A method for producing a conductive sheet in which carbon nanotubes are dispersed in a binder resin sheet,
A first defoaming step of defoaming the binder resin or its precursor varnish;
A dispersion step of dispersing carbon nanotubes in the varnish defoamed in the first defoaming step;
A second defoaming step of defoaming the varnish in which the carbon nanotubes are dispersed;
Applying the varnish defoamed in the second defoaming step to a substrate, drying and curing the conductive sheet,
including,
A method for producing a conductive sheet. 2. The method for producing a conductive sheet according to claim 1, wherein each of the first defoaming step and the second defoaming step includes a defoaming step by centrifugal force and satisfies the following formula (1).
t ₁ / t ₂ ≧ 1.0 (1)
(In the formula (1), t ₁ represents the defoaming time in the first defoaming step, and t ₂ represents the defoaming time in the second defoaming step.) The said 1st defoaming process and the said 2nd defoaming process are both the manufacturing methods of the electroconductive sheet of Claim 1 or 2 including the defoaming process by centrifugal force and satisfy | filling following formula (2).
_{G 1 / G 2 ≧ 1.0 (} 2)
(In Formula (2), G ₁ represents the centrifugal acceleration in the first defoaming step, and G ₂ represents the centrifugal acceleration in the second defoaming step.) The said 1st defoaming process and the said 2nd defoaming process both include the defoaming process by pressure reduction, and satisfy | fill following formula (3), The electroconductive sheet as described in any one of Claims 1-3 Manufacturing method.
P ₁ / P ₂ ≧ 1.0 (3)
(In Formula (3), P ₁ represents the degree of vacuum in the first defoaming step, and P ₂ represents the degree of vacuum in the second defoaming step.)   5. The method for producing a conductive sheet according to claim 4, wherein the first defoaming step and the second defoaming step are both a defoaming step using centrifugal force and a defoaming step using reduced pressure.   The said dispersion | distribution process is a manufacturing method of the electroconductive sheet as described in any one of Claims 1-5 which is a process of adding the dispersion liquid which disperse | distributed the said carbon nanotube to the dispersion medium to the said varnish.
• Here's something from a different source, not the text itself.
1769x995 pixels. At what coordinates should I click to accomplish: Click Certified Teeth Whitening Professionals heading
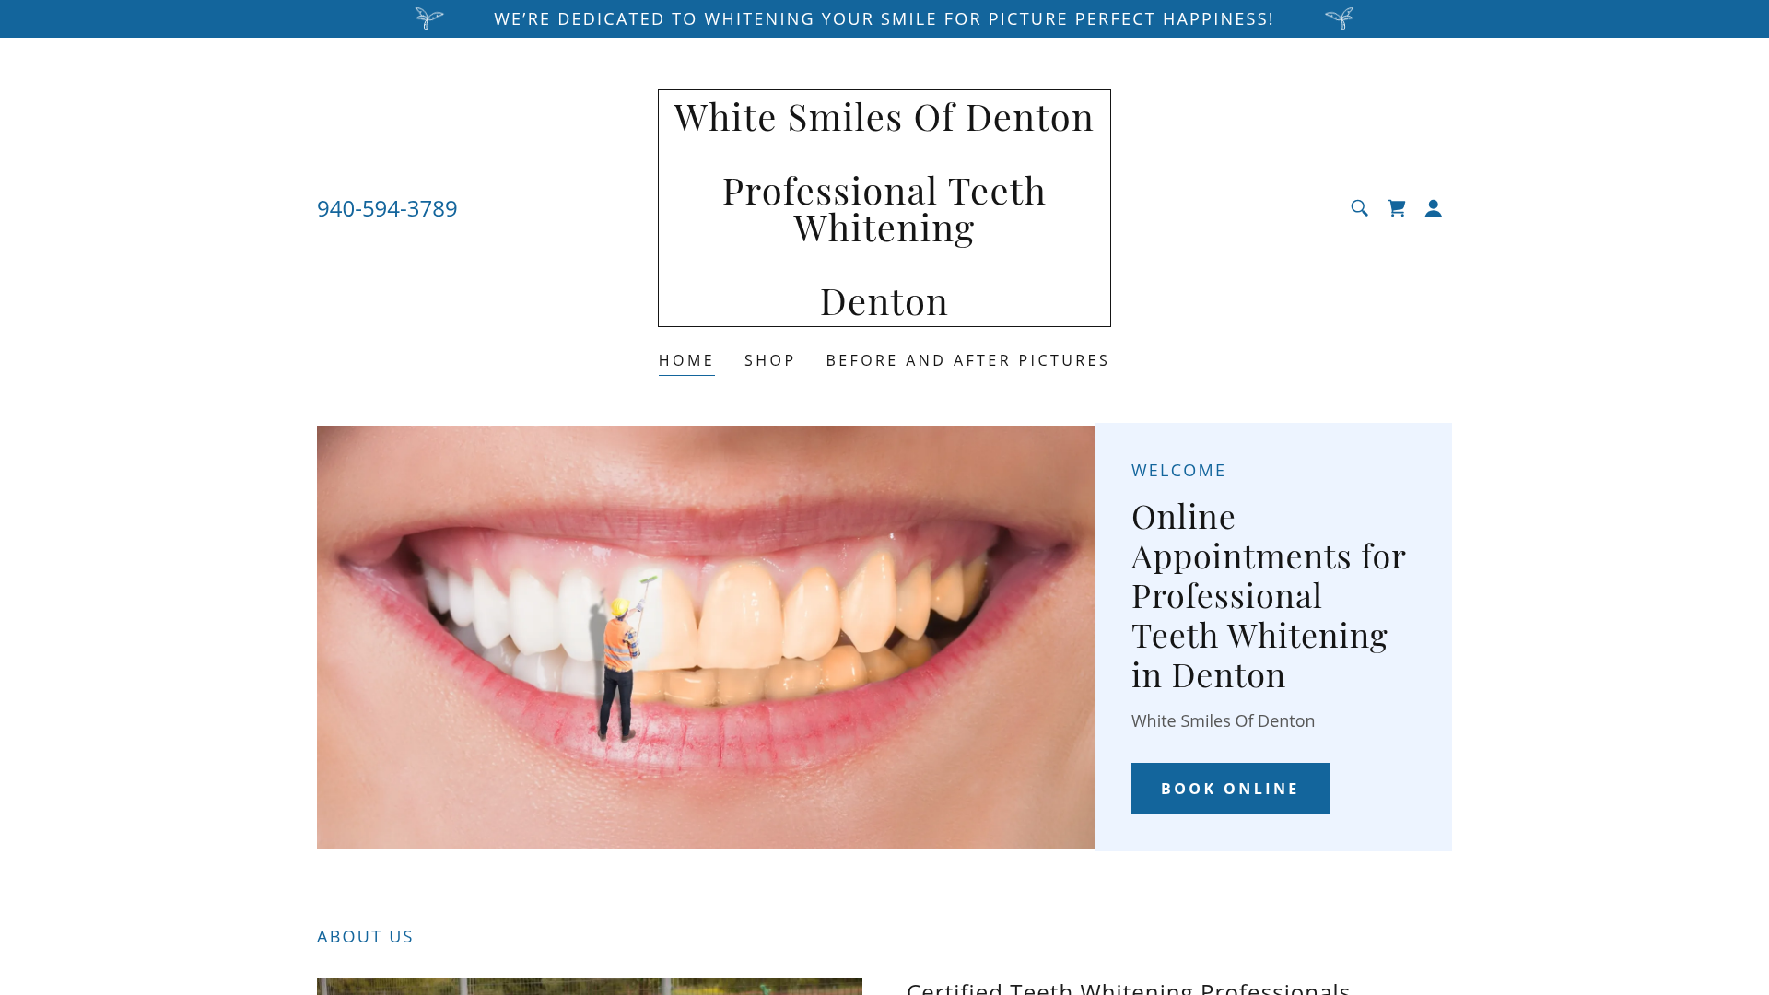1128,988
A conductive sheet containing a binder resin and carbon nanotubes, wherein the carbon nanotubes are dispersed in the binder resin sheet,
The number of convex defects per square centimeter on the surface of the conductive sheet is 5.20 × 10 ⁻⁴ or less. The conductive sheet according to claim 7, wherein the volume resistivity of the conductive sheet is 1 × 10 ⁸ to 1 × 10 ¹² Ω · cm. An image forming apparatus having at least an endless transfer belt which is a conductive sheet according to claim 7 or 8 for transferring a toner image formed on a photosensitive member to a recording medium.